The population of Iceland is somewhere around 300,000. It’s not an incredibly big island, and there’s not a huge amount of immigration and emigration - which means, if you’re on the Icelandic dating scene, you have to be fairly careful not to go out with uncomfortably close relatives.

Luckily, there’s an app for that.

However, a chance question from colleague, former Countdown champion, kids’ entertainer and all-round nice guy Barney Maunder-Taylor got me thinking: say Alice Alexsdóttir and Bob Bobsson are getting on nicely at the bar: what are the chances that they’re cousins? Second cousins?

An Icelandic model. No, not like that.

The first thing to do is to look at some data: Wikipedia’s Demographics of Iceland page is quite interesting. A couple of things leap out: firstly, that although the population of Iceland is small, it used to be much smaller (it roughly quadrupled in size during the 20th century); the number of births per year increased rapidly from around 2,000 or 2,500 per year to 4,000+ in the decades either side of World War II; and 93% of the population in 2012 was native to Iceland. I’m going to ignore the other 7%, sorry.

I’m then going to come up with a crude “generational” population model: Alice and Bob are in the same generation, which makes up about a quarter of the population. Their parents are 25 years older, and THEIR parents 25 years older still. And I’m going to make some clearly false assumptions about the nature of Icelandic families and treat the life-cycle of Icelanders as “Age 0: get born; Age 25: marry exactly one person and have (potentially) some kids; Age 50+: get old and eventually die.” This makes the sums easy; it’s not meant to reflect reality, and hopefully doesn’t affect the results too much.

Kissing cousins?

So: Alice and Bob, they have parents. One couple each, as it happens. The population of Iceland 25 years ago was 250,000 or so; the model says a quarter of those people were of reproductive age, which is 62,500, making 31,500 breeding couples - so Alice and Bob have a roughly 1-in-30,000 chance of being siblings. Or they would have, if we hadn’t decided that they’d greet each other with “hey, sis!” rather than “was your daddy a thief?”.

That means, we have two parental units.
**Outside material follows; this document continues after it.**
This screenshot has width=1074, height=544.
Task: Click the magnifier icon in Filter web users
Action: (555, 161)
Let’s dial back to 1963, when the parents were born. There were 186,000 Icelanders, thus about 23,000 parental units (divide by 8 and round). Again, let’s assume Alice’s parents aren’t siblings, and neither are Bob’s. What’s the probability that Alice and Bob share a grandparental couple?

Alice has two of those, since her parents aren’t siblings. Bob also has two. If we call Alice’s grandparental couples couple 1 and couple 2, we can model the problem as a matching-cards puzzle: if Bob picks two cards out of 23,000, how likely is he to pick a 1 or a 2? (Or, potentially, both.) Bob has a 22,998/23,000 chance of missing with the first card and a 22,997/29,999 chance of missing with the second card - making about 1/5,750 that Alice and Bob are cousins.
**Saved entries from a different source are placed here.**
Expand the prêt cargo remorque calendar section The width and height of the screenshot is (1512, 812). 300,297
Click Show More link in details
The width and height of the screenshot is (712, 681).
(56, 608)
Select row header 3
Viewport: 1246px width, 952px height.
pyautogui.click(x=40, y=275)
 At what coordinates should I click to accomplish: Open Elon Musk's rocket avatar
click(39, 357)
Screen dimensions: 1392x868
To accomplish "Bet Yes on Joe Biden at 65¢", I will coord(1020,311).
That’s a small probability, but not all that small - get 90 random Icelanders in a room and the chances are better than 50-50 you have at least pair of cousins in there.

Kissing second or third cousins?

As for second cousins, things get more difficult; you have to take into account the probability of Bob’s parents being cousins (and likewise with Alice’s). Back in 1938, there were 118,000 Icelanders, and just 15,000 or so couples.

If Bob and Alice each had four grandparents (the most likely case, by far), the odds are a little less than 1000-1 against. If one of them has three grandparents and the other four, it’s one in 1,250 - but this only happens once in 3,750 cases. If they each have three (about the same odds as winning the lottery), it’s more like 1/1,700 - making the overall odds of Bob and Alice being second cousins about 1,000-1. In a room of 36 random Icelanders, the chances are pretty good that two of them are second cousins.

For third cousins, it drops to 1/120 or so - and unfortunately, I don’t have any data from before 1900 (Iceland became independent in 1918).

The natural question is: what would similar analysis say about Britain? The answer is, I haven’t done it yet. The probabilities (what with the UK having a lot more people than Iceland) will be much smaller. It’s not super-difficult to write code to work it out though - and I leave that as an exercise for the interested reader.